An example of this is a typical argument given to men on why they should care about “women’s issues” such as sexual violence. Men are told that they should not rape women because this could be their daughter, mother, sister, etc. Men are told to think about how they would feel if it was their mother, daughter, sister, etc, that was sexually assaulted. Admittedly, yes this often gets men to stop in their tracks and think about how sexual violence affects their community. BUT it erases the person-hood of women. Women are no longer to be respected as women or as humans, but instead as an extension of men. The argument becomes “women can’t be raped because they are important in one way or another to men, and possibly to me as a man”. The idea of women as humans needing basic rights is erased. Moreover, it enables men to use degrading tactics to justify their behavior toward women. That is, slut-shaming a woman or calling her a bitch, allows men to remove themselves emotionally from this woman. A woman who is a “slut” or a “bitch” cannot possibly be viewed as a “mother” or “daughter”, therefore it become permissible for a man to violate or degrade her.

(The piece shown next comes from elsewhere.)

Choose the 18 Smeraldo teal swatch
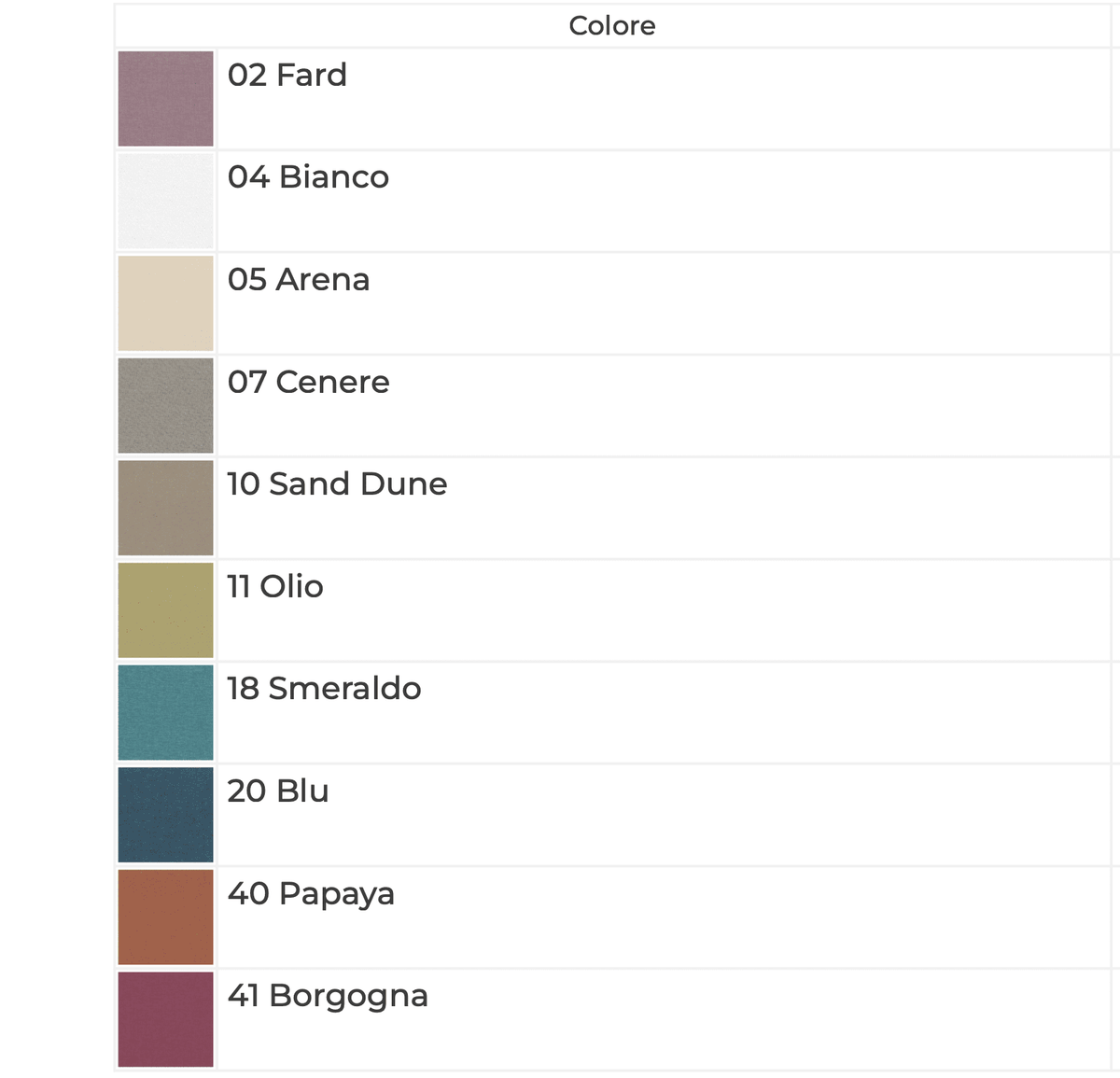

In terms of mental health, the same kind of argument is used. We are often asked to care about people with psychological disorders and not use mentalist language because it could be our x,y, or z relation. But this means we can disrespect those who we cannot see in that position. For example, this argument often does not encompass someone who is homeless and schizophrenic. If one does not have experiences with homelessness, then the homeless man on the subway going through a psychosis episode becomes “undeserving” of empathy. Such individuals are then subject to degradation and discrimination. It becomes “okay” because after all, they can never be like “us” or one of “our relations”, right?
So what needs to happen in terms of mental health justice, as well as any social justice really, is the acceptance and inclusion of individuals on the basis of existence. A person with a mental health issue or psychological disorder needs to be affirmed, respected, included, understood, and listened to because they are.